30 septiembre, 2022

Gerardo Romano: una actriz lo acusó de abuso sexual y violencia de género

La actriz Paula di Chello denunció al actor Gerardo Romano de abuso sexual y violencia de género por un hecho ocurrido en 2005, durante las grabaciones de la novela «Se dice amor».

Di Chello relató en una entrevista en Intrusos en el que dio más detalles al respecto. “Eso pasó hace mucho tiempo. Es algo que ya tenía archivado, guardado. No pude hablar mucho del tema durante muchos años. Lo hablaba privadamente. Era una época en que no se podía hablar de eso. Se te aconsejaba que vos tenías que adaptarte a lo que había, que el mundo era machista, y más el medio. Me daba vergüenza, me sentí muy humillada”, dijo la actriz.

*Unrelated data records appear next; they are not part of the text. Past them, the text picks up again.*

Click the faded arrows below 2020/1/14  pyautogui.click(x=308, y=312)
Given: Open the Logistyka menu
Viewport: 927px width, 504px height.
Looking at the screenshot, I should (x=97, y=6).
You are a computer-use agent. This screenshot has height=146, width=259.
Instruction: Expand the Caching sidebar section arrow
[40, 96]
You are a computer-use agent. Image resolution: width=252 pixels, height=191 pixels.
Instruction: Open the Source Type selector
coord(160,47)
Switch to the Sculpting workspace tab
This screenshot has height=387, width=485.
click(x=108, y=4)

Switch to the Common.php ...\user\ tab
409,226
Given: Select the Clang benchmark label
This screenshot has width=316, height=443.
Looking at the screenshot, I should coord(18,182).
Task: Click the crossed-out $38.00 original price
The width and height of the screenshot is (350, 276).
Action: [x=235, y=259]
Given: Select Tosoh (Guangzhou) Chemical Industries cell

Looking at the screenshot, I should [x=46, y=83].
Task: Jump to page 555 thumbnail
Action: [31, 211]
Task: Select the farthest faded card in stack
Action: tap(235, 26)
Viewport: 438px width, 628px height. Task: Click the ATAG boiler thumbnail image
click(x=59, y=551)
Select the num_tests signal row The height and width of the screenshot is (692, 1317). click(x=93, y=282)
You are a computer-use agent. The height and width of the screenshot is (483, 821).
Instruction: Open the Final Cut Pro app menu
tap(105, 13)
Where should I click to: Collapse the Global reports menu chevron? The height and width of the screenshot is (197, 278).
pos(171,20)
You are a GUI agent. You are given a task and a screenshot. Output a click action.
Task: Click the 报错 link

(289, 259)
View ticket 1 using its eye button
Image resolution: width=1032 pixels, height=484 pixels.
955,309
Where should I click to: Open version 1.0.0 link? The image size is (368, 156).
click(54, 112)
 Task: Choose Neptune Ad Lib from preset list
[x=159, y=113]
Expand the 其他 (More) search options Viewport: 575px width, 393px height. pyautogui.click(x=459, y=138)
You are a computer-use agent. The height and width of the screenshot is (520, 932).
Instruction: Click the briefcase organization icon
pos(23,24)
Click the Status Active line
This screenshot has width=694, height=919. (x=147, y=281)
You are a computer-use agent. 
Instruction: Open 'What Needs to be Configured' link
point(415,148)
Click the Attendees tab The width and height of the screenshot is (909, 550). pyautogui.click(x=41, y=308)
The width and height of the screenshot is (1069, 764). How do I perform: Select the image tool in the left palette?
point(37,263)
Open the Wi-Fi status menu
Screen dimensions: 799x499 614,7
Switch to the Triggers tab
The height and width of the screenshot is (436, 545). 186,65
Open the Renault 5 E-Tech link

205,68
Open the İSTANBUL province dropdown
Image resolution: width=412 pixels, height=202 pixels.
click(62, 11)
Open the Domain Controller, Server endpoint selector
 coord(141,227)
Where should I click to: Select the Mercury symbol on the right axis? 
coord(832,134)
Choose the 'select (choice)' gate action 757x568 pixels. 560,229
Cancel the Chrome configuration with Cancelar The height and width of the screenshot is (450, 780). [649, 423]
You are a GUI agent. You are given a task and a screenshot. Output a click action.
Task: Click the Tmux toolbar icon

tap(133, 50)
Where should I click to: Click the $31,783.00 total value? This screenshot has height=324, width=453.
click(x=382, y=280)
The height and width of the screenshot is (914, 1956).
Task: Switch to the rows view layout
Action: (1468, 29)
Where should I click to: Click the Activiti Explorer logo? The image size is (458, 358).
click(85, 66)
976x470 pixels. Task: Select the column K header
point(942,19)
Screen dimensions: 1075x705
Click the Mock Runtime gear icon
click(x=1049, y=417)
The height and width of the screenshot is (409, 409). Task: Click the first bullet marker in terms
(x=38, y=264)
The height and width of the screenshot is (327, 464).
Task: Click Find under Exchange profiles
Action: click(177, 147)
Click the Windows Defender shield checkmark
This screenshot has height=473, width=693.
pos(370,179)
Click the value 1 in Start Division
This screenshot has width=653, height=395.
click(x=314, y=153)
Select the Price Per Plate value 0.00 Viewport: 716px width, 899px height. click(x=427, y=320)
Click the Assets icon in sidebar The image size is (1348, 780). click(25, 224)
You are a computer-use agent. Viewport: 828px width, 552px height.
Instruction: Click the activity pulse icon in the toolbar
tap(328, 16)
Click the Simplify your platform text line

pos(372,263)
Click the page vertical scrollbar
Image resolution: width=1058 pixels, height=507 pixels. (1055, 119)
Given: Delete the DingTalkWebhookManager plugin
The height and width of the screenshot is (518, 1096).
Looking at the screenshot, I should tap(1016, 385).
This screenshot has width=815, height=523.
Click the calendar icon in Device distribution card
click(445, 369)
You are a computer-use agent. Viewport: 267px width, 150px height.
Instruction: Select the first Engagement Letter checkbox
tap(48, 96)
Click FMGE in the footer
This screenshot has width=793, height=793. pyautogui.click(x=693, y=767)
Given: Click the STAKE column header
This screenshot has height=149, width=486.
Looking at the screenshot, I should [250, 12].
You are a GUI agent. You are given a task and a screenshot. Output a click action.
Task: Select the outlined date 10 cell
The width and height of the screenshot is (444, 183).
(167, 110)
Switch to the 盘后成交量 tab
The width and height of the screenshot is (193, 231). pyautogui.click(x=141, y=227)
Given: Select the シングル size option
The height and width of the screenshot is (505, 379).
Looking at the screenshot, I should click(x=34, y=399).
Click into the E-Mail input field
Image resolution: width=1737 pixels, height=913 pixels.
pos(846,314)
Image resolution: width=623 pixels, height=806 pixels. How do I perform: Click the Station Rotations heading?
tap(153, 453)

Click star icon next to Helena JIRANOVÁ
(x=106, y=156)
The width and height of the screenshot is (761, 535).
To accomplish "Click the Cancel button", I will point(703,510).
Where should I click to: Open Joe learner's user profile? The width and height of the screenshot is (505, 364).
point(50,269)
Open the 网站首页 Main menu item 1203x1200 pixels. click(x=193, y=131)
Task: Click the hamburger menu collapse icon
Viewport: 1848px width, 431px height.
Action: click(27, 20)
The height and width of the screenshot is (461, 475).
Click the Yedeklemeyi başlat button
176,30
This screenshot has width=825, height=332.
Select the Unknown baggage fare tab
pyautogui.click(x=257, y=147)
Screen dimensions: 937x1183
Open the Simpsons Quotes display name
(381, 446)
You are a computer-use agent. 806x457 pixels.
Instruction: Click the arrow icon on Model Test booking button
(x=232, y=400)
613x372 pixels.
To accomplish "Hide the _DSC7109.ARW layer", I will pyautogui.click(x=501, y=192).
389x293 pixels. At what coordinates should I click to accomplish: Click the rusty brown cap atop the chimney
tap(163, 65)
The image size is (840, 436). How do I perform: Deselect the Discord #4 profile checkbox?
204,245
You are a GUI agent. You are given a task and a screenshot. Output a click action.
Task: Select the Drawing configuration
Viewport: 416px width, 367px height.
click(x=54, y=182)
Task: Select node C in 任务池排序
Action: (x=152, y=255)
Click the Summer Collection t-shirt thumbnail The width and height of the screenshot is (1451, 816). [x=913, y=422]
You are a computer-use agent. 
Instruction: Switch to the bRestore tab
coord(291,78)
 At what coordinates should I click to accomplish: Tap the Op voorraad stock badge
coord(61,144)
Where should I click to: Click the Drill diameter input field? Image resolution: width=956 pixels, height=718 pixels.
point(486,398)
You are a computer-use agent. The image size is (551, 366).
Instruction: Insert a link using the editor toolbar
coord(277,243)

Recordó entonces cómo fue el episodio: “Tuvimos una escena en una novela en la que él me empujó contra una pared y me mordió la boca. Me salió sangre. No me avisó. Y eso no estaba en la escena. No había escena de besos, él inventó el beso y, además, la mordida”.

Entonces, la actriz decidió retirarse de la telenovela y el episodio la alejó de la profesión. “Me dejó herida”, dijo. Caracterizó así al actor como “una persona violenta” y “un maltratador” y consideró que «lo que pasó fue un abuso de poder. Él avanzó hacia un lugar, no sé adonde quería llegar”.

Sobre la versión el actor dijo: “Me enteré de lo que dijo. Me parecen inexactas las cosas que plantea. No la conozco a la chica, o no la recuerdo, que es lo mismo. Ella dice dos cosas: que había una especie de acoso o de hostigamiento, que la corría por los pasillos. Yo me hice actor porque soy tímido, soy retraído. Además, me pesa decirlo, fui un tipo muy seductor, con mucha prensa, decían que era un sex symbol, cosas por el estilo. Yo no perseguí nunca a nadie por ningún pasillo, por personalidad y por cómo me iba. Me han perseguido, sí”.

Y continuó: “Esa escena no tiene nada de ilícito. Yo hacía de un hijo de puta, un acosador violento, un violador. Y tenía que hacer eso. Hay uno que hace de bueno, uno que hace de malo. Yo hacía de malo. Que no haga interpretaciones”.

El actor se defendió: “No soy un violín, no soy un violador, ni un acosador. Tengo 76 años, no tengo nada en el prontuario, en ningún lado, no tengo una denuncia de nada a lo largo de 50 años de carrera. No sé quién es esta chica, que busca fama y que no le ha ido muy bien, porque yo no la he visto trabajar en ningún lado. Además, me gustan las mujeres que me gustan. En general coinciden con un canon de belleza que ella no posee. Y además, porque tengo ética. No violaría por ética, porque sería avasallar los derechos de otra persona”.